The great stressor looms. Today is the last day of week out and then we enter the week of the worst stress of the year. Not good. And then winter sets in for real.
I feel old.
On which azimuth, my colleague Mass Momentum, posted this article [Link] on the FaceScroll. It is a fairly balanced (?) discussion of the grrr brrr about electronics versus pen/paper/books for note taking and learning. Its chief advantage to me was to offer some new perspectives on the problem. Happily these perspectives tend to support the hypothesis I have been developing for some months.
My concern is a bit larger than what is portrayed in these articles. My concern is about learning and composition. To me learning means not only what I get out of "books" – information sources – but also research, and composition includes note-taking but also report writing and the like.
We humans are visual folks. Comes of being hunter-gatherers for mega-years. We are not ASCII people. When we dream we don’t see written pages. All right, sometimes when I dream I do see written pages, or printed pages, but they are memories not mind constructed things. When we dream we mostly see images, maybe with sound and smell but definitely with images. This is the rationalization for video instruction.

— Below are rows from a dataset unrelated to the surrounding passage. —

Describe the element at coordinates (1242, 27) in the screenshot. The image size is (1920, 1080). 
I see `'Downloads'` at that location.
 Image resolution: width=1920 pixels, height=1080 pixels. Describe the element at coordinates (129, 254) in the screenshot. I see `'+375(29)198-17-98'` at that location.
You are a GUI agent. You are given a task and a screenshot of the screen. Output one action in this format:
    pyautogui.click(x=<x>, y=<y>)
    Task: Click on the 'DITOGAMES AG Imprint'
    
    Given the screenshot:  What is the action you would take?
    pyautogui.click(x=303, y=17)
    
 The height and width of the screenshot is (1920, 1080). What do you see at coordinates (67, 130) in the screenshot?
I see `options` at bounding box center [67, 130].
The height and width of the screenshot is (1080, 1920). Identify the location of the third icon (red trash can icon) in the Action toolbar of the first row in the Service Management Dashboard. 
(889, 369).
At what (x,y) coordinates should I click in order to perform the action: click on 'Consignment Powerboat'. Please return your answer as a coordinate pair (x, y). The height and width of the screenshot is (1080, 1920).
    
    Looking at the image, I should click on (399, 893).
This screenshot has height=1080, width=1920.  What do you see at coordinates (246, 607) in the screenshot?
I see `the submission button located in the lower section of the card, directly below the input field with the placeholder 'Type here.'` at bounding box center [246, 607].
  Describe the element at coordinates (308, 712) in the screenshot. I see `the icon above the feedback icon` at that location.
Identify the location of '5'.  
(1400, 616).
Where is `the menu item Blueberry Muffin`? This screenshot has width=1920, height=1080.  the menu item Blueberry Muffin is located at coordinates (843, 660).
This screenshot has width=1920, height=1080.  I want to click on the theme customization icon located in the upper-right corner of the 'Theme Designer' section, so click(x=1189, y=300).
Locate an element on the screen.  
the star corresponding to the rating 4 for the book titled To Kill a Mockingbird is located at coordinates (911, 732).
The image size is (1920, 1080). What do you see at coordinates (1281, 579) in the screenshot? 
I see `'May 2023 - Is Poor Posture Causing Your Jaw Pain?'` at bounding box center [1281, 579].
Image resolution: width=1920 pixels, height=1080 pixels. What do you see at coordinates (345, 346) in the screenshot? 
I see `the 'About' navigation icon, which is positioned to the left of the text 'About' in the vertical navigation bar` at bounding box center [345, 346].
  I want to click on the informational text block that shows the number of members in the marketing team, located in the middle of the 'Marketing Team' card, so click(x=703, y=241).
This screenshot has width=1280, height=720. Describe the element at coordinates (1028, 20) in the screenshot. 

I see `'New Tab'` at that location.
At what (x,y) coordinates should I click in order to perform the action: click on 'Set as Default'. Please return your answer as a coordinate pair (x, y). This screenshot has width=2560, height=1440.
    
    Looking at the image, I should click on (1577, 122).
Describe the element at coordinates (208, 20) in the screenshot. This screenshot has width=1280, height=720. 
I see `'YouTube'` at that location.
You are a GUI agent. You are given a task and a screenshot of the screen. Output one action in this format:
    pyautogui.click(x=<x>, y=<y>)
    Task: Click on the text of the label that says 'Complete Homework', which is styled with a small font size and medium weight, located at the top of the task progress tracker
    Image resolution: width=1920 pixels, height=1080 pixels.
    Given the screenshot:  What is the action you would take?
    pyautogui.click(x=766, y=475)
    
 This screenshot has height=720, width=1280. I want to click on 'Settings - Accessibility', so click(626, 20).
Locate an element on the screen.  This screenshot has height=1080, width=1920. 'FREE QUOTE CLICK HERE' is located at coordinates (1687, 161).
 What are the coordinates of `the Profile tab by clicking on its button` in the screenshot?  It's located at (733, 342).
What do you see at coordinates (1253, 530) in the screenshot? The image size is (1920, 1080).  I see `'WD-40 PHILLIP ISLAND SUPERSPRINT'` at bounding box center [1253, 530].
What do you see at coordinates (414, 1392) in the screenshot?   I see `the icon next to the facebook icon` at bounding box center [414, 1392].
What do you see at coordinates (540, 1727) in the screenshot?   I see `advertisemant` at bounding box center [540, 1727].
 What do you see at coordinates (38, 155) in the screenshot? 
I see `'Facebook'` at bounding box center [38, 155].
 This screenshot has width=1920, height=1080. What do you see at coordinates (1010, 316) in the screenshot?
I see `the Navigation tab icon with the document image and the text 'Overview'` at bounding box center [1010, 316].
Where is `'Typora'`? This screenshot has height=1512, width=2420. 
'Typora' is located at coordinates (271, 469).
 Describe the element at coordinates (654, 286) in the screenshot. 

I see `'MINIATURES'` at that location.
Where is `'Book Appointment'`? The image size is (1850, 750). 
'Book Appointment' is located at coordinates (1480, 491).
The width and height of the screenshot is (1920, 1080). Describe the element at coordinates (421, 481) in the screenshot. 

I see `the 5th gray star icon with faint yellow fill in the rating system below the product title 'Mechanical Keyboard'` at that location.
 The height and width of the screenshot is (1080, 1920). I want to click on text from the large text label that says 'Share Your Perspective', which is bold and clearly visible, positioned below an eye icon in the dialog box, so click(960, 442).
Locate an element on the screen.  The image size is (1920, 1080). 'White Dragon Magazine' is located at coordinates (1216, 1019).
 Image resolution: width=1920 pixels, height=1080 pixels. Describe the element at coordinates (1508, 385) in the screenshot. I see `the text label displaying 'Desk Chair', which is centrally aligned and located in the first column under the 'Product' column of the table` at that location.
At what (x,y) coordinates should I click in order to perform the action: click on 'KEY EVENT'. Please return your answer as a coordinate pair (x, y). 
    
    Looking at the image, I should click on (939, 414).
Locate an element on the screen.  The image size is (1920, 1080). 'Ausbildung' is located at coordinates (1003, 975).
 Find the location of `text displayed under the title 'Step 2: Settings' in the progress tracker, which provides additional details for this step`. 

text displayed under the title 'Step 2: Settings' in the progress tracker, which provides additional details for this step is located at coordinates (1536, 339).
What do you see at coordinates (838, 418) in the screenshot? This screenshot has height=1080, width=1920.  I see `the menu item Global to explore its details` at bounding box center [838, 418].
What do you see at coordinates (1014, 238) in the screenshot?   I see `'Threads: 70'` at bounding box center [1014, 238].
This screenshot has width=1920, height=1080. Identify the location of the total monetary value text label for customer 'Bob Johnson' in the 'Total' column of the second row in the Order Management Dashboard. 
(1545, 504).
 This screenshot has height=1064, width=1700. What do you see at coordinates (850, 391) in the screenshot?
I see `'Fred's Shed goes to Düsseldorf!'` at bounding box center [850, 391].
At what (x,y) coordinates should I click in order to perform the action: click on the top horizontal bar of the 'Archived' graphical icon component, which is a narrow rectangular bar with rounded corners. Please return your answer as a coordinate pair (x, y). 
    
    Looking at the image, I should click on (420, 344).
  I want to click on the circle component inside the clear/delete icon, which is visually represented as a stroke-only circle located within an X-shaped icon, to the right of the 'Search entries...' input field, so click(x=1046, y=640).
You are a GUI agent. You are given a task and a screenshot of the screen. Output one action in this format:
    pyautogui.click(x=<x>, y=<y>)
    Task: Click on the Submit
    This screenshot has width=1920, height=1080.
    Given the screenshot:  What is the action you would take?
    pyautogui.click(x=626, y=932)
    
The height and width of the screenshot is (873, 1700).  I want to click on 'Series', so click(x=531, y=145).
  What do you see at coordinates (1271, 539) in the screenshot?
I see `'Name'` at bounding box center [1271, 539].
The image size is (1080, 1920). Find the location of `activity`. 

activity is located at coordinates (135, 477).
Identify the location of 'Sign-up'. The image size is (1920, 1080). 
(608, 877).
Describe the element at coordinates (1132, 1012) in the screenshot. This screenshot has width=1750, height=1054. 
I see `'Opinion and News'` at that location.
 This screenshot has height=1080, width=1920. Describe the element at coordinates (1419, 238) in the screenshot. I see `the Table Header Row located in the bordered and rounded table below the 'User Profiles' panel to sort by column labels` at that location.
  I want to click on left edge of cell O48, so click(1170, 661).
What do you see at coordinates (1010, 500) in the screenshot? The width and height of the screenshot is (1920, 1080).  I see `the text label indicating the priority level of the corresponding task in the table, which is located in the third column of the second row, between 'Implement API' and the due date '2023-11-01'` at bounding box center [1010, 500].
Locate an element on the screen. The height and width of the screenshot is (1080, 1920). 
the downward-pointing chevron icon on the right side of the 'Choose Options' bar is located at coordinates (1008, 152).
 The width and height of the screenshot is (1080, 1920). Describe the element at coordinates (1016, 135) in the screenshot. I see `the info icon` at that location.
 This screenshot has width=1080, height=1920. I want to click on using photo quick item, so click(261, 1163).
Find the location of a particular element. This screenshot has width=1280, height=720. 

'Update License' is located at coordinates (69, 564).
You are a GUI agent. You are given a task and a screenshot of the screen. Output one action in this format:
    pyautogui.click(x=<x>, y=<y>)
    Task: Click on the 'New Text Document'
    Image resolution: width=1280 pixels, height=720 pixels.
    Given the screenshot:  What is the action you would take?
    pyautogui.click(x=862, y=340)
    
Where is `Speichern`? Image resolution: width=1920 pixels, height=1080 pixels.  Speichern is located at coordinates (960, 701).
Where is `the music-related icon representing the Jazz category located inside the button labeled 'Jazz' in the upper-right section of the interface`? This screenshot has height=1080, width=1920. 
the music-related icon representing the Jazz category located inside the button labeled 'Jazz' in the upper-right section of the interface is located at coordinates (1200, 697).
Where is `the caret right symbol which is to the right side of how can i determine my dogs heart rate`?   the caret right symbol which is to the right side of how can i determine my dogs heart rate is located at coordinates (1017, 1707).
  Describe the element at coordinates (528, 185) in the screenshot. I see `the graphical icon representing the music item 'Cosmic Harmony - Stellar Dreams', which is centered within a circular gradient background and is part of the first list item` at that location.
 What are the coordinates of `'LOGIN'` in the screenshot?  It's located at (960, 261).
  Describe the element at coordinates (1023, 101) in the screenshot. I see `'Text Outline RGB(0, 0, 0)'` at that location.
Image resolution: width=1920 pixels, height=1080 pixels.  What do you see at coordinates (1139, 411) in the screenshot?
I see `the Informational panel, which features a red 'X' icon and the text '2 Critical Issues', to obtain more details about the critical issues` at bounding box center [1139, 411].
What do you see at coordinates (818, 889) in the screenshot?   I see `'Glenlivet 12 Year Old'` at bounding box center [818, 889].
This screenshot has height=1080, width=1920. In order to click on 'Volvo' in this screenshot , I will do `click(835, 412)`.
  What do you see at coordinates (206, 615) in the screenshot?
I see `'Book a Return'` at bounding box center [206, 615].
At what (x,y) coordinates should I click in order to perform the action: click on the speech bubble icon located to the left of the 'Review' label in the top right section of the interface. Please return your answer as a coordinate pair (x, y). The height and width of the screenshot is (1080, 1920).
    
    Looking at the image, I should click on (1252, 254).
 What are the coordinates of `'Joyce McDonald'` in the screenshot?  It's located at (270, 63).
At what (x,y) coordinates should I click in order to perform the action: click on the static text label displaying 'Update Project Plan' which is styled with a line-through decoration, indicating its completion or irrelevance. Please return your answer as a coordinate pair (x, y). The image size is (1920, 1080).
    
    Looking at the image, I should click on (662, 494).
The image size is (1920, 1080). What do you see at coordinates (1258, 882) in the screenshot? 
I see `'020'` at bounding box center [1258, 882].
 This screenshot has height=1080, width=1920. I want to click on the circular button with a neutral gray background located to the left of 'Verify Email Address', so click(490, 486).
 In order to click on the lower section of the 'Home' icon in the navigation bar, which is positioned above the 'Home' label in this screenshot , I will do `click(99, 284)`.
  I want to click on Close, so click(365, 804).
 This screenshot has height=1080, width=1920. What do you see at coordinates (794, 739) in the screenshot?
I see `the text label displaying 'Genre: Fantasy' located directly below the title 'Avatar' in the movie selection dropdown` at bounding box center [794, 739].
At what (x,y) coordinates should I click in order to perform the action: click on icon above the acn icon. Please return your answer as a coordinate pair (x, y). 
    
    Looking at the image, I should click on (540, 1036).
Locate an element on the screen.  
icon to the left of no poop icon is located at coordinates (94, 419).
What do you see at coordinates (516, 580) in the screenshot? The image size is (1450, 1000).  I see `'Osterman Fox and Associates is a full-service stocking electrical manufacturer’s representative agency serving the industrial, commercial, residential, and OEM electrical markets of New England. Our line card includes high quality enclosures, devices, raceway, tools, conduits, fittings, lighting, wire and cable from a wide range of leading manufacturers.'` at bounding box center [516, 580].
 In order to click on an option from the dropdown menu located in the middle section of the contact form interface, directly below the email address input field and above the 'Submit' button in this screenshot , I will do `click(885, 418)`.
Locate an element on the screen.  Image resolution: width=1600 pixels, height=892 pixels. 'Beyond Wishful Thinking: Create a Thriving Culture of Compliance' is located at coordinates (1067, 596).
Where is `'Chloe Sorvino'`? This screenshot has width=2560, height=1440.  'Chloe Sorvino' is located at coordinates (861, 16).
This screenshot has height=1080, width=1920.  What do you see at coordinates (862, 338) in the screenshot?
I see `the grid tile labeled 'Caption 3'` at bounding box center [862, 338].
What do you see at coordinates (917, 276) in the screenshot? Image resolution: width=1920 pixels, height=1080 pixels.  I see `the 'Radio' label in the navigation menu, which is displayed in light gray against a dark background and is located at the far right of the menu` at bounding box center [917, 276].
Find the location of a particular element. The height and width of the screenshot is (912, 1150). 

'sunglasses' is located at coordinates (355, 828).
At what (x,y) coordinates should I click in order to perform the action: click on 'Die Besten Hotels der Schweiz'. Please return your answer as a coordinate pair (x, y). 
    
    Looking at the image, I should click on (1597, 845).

The problem is that the computer/slab screen has too low resolution. That’s why the race to what is called a retina display. One to one mapping of screen pixel to eye sensor.
My hypothesis is that composition is all about mindfulness. That is, awareness. The opposite of this is called mindlessness – unawareness, if you will. I picked the names because I read a bunch of article about the benefits of mindfulness that screamed "STERCUS!" because it wasn’t balanced in terms of the down side of mindfulness and the benefits of mindlessness. There are some things that we cannot do if we are mindful of them but perform easily if we are mindless of them. This is patently obvious to most people so if you don’t get it, get assistance.
Anyway, the hypothesis is that for composition to work we have to be mindful of what we are writing (thinking) but mindless of the writing. Note that writing has two components here, one is the expression of the information of our thinking in ASCII (or diagrams or symbols…) and the other is the generation of a physical representation of the information – characters on paper, e.g. So we have to be mindful of the first but mindless of the second. Yes, I know that is simple but it’s still an hypothesis.
This reduces learning/note taking to two considerations:
- You can’t draw diagrams or maths with a keyboard; and
- You can’t be mindless of key presses.
Both of these are conditionals. The first is admittedly false but only for drawing programs unsuited for the ASCII component of note-taking. The second may be true for everyone but professional typists and/or GEN Ys. More work is needed on this. Film at Eleven.